Emergency room staffs at two of the nine hospitals - Grace Hospital in Morganton and Moses Cone Hospital in Greensboro - reported multiple incidents of disruptive patients being Tasered by law officers in the last year.
Jay Davis, spokesman for Grace, said the security officers at the Morganton hospital don't carry Tasers and stressed it was officers from outside law enforcement agencies that had used the device inside the emergency department.
The Taser fires two small darts that pierce clothing and imbed in the skin, delivering an electric shock of up to 50,000 volts that disrupts the nervous system and renders a person temporarily incapable of controlling his muscles. Being shot with a Taser is extremely painful, but it is touted as a less lethal alternative to a firearm.
"As an institution, our desire is that the use of Tasers would be minimal and only as a last resort," Davis said. "When the person comes into our (emergency department), they are in the custody of law enforcement until we find a bed for them, and that's been a big, big problem.

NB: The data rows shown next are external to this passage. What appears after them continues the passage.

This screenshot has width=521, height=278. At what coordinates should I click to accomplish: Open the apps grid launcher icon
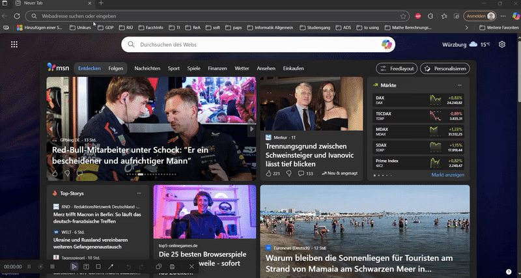14,44
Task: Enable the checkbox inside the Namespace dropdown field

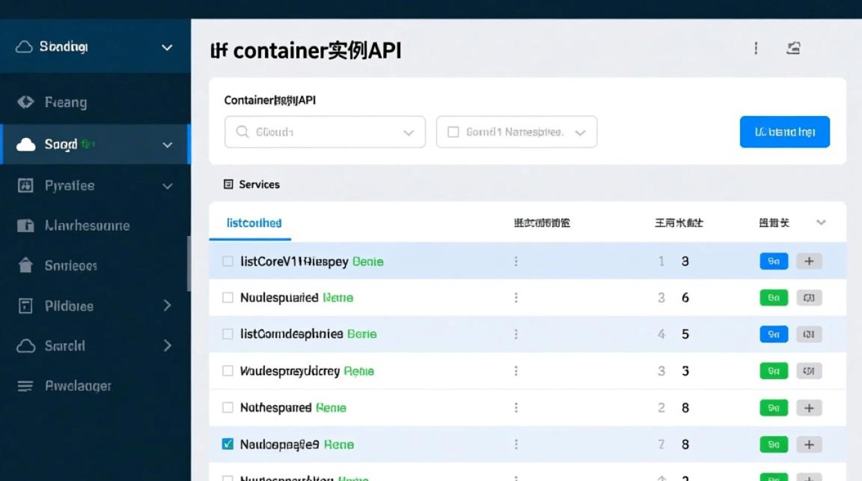Action: 454,131
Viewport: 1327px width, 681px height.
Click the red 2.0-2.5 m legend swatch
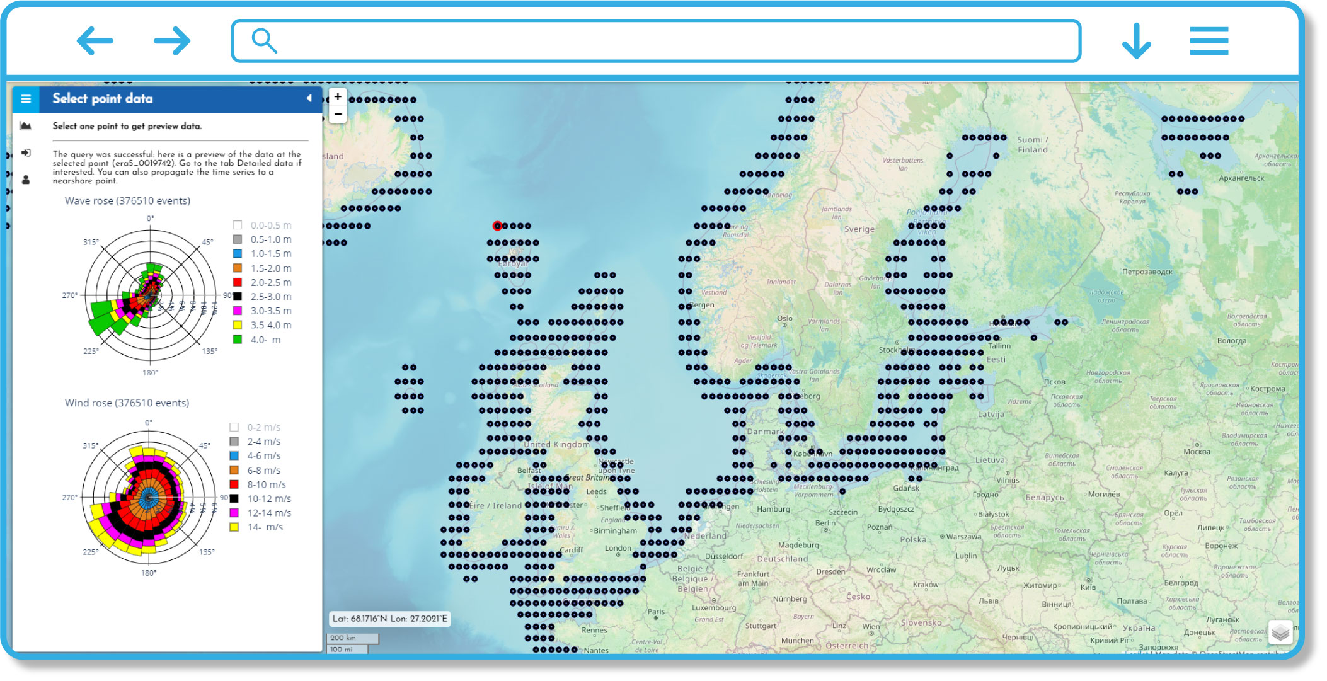click(x=238, y=282)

We only hold patients when we have no place to put them."
All the hospitals surveyed reported an increase in the number of psychiatric patients over the past six months, a trend attributed to the weakened economy and shrinking options among the very out-patient treatment programs that were supposed to ease the demand on hospitals under the reform plan.
And when those at the community hospitals contact the government-run facilities for assistance, they said they are too often faced with rude state workers who use bureaucratic procedures purposely to delay admissions, according to the survey report.

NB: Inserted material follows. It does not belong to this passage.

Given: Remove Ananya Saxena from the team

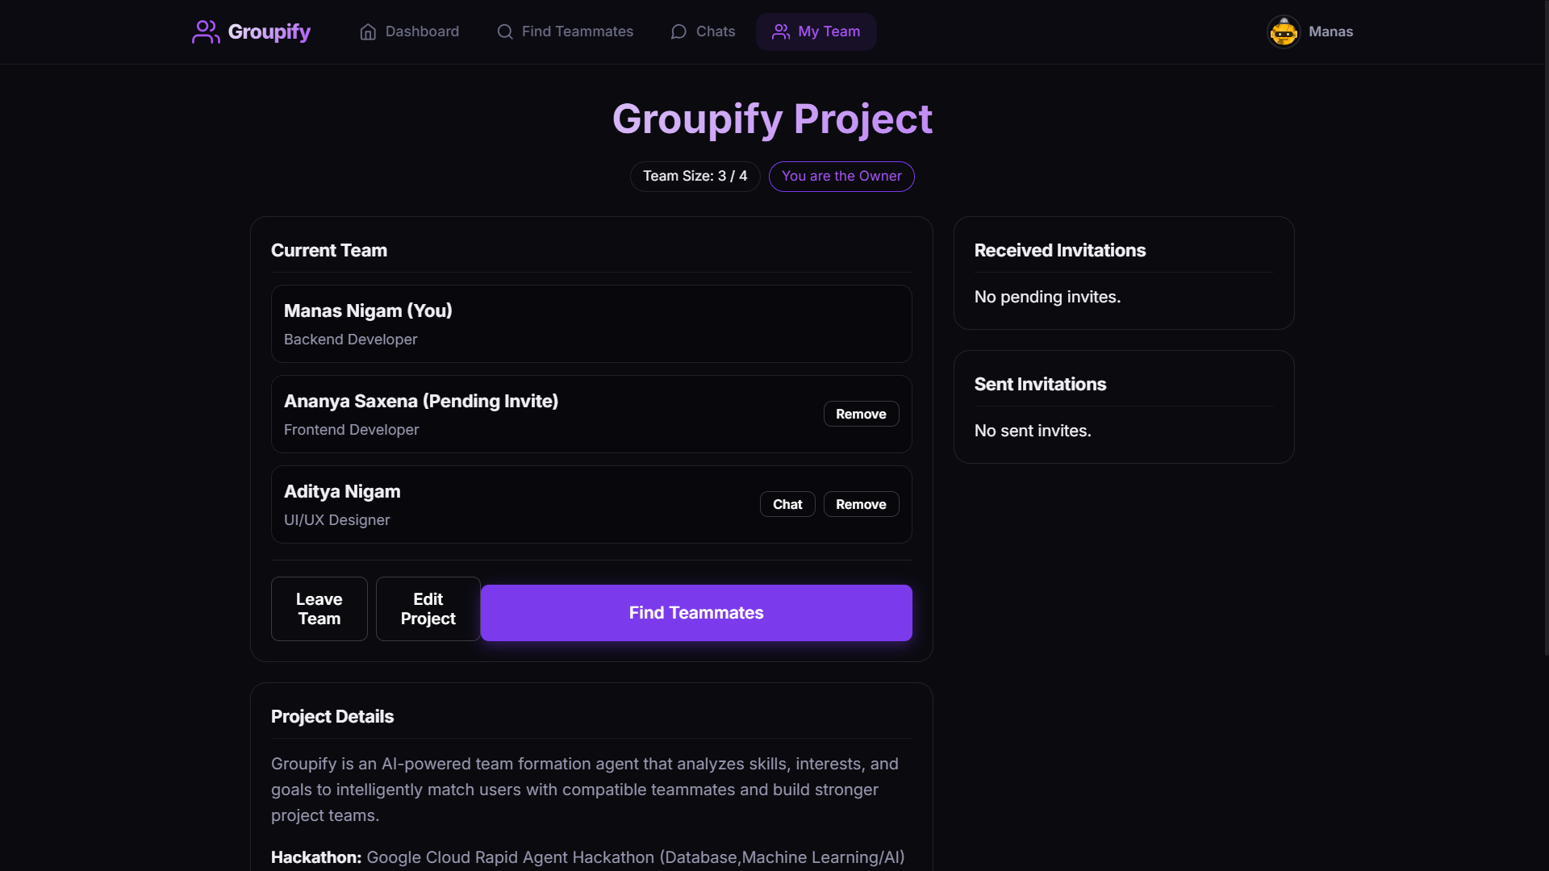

Urgent phone messages are sometimes not returned for as long as 12 hours, and it is impossible to get someone admitted to a state facility during nights or weekends, when the need is often most acute.

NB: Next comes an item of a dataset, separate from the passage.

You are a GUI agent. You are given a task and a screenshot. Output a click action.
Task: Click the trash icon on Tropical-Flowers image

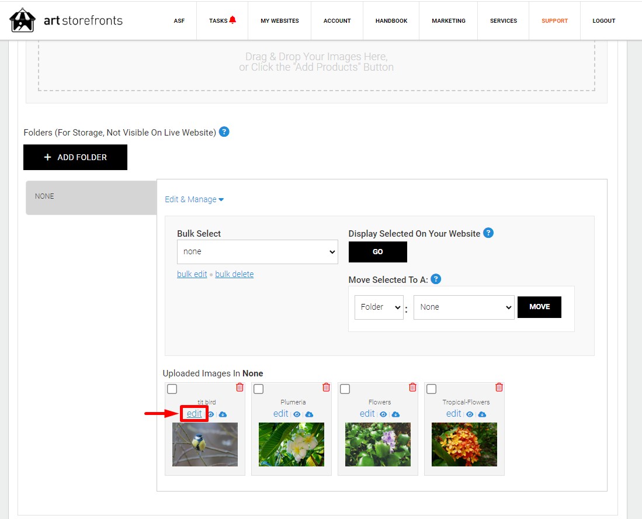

"Without exception, they report that the single biggest problem they face in the emergency departments is procuring appropriate psychiatric care promptly," the report says. "They expressed confusion and dismay that it would be totally unacceptable for individuals with acute medical problems to languish in the (emergency department) for days, but that is a common practice for psychiatric patients awaiting care."
Unlike most community hospitals, Morganton's Grace Hospital has a 25-bed psychiatric unit. Those beds are nearly always full, hospital employees told the DHHS surveyors. And when they try to get patients admitted to nearby Broughton Hospital, workers at the state facility are often rude and unresponsive, the report said.
The hospitals reported good experiences transferring patients to the few government-funded beds in private facilities that are now available, mostly in the western part of the state.
The report, obtained by The Charlotte Observer and The (Raleigh) News & Observer through a public records request, is far more frank and unvarnished than is typical for a government-produced document. Michael Lancaster, the chief of clinical policy for the state mental health system, described it as raw data intended for use by an internal workgroup.
The report also provides recommendations for what the state can do to help, such as assigning a single staff member to work on admitting patients who have been waiting in an emergency room for more than three days. Those recommendations, as well as a one-page summary of the problems found by the survey, will eventually be presented to senior DHHS administrators, Lancaster said.
Lawmaker calls cuts 'crazy'
Rep. Verla Insko, a Democrat from Chapel Hill who co-chairs the state's legislative oversight committee for mental health, said the survey identified problems that must be addressed.
Insko has heard of patients waiting in emergency rooms as long as 10 days and said the deep cuts to community services made in this year's state budget are "crazy."
"We should act quickly to ensure prompt and courteous communications between agencies and give priority at our state institutions to the most severely ill or violent patients," she said. "The overuse of emergency departments will go on as long as we fail to provide adequate services."